I thought that it would be useful to post a couple SQL statements that could easily be used to find records in your PADDATA table that are copies of others...
Finding duplications when title or company is changed
The hijackers sometimes just submit their new version of the PAD under a completely new company name or title - thus, getting around the addpad.php code. This creates duplicate listings on your site. You can find the duplicated listings by running an exhaustive query on the descriptions. I am not sure if there is a better way or better SQL to maximize the efficiency of the query, but here goes...
Be warned that this may take quite a while to execute on a large database - and that this caused my SQL server to be unresponsive to other queries!!! You may want to do this with an offline copy of your database rather than a live website database.
- Code: Select all
select descs.description, descs.padfile, copies.description, copies.padfile
from (select description, padfile from paddata) as descs
inner join (select description, padfile from paddata) as copies
on (descs.description = copies.description) and (descs.padfile <> copies.padfile)
Finding records with carriage returns ("/n") in themSome hijackers change the title so that the code in addpad.php doesn't think it is the same company; since the "/n" character is not displayed, the title looks normal to the end-user.
- Code: Select all
select *
from paddata
where title like '%\n%'
Once you've found some hijacked records, you can either delete them or you can disable them. To disable them requires code changes as well as adding a field to the paddata table. If your site is indexed, it may be better to disable the records and display a custom 404 page for each. We chose to do this at BetterWindowsSoftware; if you land on one of the hijacked PAD pages here, you will get our special 404 page that enables the user to find the
original content that was duplicated.
Dealing with overwritten dataThere is no known way of dealing with this that doesn't involve additional code and some kind of addition to the database. PADKit webmasters have wrestled with this issue since the first hijacker overwrote somebody's data.

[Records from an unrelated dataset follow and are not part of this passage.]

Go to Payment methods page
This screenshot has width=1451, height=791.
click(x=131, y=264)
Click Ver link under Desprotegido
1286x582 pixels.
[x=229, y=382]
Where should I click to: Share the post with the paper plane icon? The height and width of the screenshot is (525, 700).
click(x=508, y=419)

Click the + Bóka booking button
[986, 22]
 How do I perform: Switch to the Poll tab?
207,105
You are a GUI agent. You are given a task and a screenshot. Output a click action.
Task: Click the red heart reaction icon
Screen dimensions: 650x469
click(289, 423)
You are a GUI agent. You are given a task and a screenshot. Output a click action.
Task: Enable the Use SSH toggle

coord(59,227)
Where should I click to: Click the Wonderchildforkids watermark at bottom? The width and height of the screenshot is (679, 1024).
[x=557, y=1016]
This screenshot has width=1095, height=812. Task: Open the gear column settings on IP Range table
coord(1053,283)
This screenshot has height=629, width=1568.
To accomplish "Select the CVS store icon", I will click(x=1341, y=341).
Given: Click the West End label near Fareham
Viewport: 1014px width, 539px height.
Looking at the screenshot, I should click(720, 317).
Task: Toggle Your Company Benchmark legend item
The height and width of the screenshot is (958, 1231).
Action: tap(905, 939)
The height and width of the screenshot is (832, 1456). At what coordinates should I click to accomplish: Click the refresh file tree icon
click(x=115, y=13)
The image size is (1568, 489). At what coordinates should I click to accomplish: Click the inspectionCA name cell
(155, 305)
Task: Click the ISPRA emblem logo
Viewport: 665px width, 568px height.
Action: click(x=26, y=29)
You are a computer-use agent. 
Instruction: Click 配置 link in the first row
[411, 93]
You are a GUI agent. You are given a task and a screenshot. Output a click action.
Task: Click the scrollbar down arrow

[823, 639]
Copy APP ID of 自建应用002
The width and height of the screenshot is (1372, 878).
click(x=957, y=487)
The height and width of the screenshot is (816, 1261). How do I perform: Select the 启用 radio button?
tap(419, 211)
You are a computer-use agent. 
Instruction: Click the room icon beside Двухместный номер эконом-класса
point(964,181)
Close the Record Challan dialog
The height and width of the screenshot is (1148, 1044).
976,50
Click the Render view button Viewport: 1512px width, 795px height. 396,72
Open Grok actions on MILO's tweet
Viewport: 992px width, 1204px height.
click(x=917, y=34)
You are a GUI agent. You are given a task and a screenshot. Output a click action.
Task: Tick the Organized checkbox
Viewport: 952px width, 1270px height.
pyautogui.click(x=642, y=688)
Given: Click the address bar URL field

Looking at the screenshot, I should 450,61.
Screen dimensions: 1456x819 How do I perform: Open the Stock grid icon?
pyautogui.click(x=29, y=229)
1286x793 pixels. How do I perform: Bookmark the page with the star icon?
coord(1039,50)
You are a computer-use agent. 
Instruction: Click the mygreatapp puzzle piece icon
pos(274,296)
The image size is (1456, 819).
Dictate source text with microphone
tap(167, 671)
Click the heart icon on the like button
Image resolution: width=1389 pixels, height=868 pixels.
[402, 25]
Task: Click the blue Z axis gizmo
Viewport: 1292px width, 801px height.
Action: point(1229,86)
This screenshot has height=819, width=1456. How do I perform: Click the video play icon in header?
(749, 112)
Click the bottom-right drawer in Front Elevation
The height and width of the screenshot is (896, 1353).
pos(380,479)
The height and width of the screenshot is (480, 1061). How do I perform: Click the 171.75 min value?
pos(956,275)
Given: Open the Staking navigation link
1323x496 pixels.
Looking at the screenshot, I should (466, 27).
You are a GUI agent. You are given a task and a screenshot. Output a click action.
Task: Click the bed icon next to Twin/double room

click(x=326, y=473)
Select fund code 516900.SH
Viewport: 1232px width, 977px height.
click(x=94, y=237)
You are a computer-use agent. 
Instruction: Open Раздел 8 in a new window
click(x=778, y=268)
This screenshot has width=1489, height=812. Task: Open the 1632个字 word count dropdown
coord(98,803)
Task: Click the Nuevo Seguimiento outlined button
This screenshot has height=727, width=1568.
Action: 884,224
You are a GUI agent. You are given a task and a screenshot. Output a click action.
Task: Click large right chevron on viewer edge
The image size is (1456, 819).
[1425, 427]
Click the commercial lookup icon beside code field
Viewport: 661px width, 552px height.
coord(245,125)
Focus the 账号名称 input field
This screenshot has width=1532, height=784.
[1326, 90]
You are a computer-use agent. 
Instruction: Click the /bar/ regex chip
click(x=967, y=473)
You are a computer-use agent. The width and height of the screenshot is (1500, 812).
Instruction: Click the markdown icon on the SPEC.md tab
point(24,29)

A new table could be created named PADDATA_MIRROR to mirror simply the "title/company" + "padfile" values of initial submissions. With this new table, it would be possible to scan for any records that don't match your PADDATA_MIRROR data.
- Code: Select all
CREATE TABLE `paddata_mirror` (
`title` VARCHAR( 50 ) NOT NULL ,
`company` VARCHAR( 50 ) NOT NULL ,
`padfile` VARCHAR( 128 ) NOT NULL ,
`submittime` TIMESTAMP NOT NULL ,
PRIMARY KEY ( `padfile` )
);
Open addpad.php - insert this code after:- Code: Select all
if (!mysql_query("replace into paddata ($flist) values($vlist)", $link_id)) die("Error updating paddata table");
- Code: Select all
if (!($replace)) {
$flist = "company, title, padfile, submittime";
$vlist = "'$company','$title','$padfile',now()";
if (!mysql_query("insert into paddata_mirror ($flist) values($vlist)", $link_id)) die("Error updating paddata_mirror table");
}
We aren't doing anything special at BetterWindowsSoftware with respect to these overwritten records. If we find any, we manually import the original PAD. Furthermore, we aren't planning to write a MOD to do this, but we may incorporate the PADDATA_MIRROR table to make things a bit easier when it comes to restoring the initial data.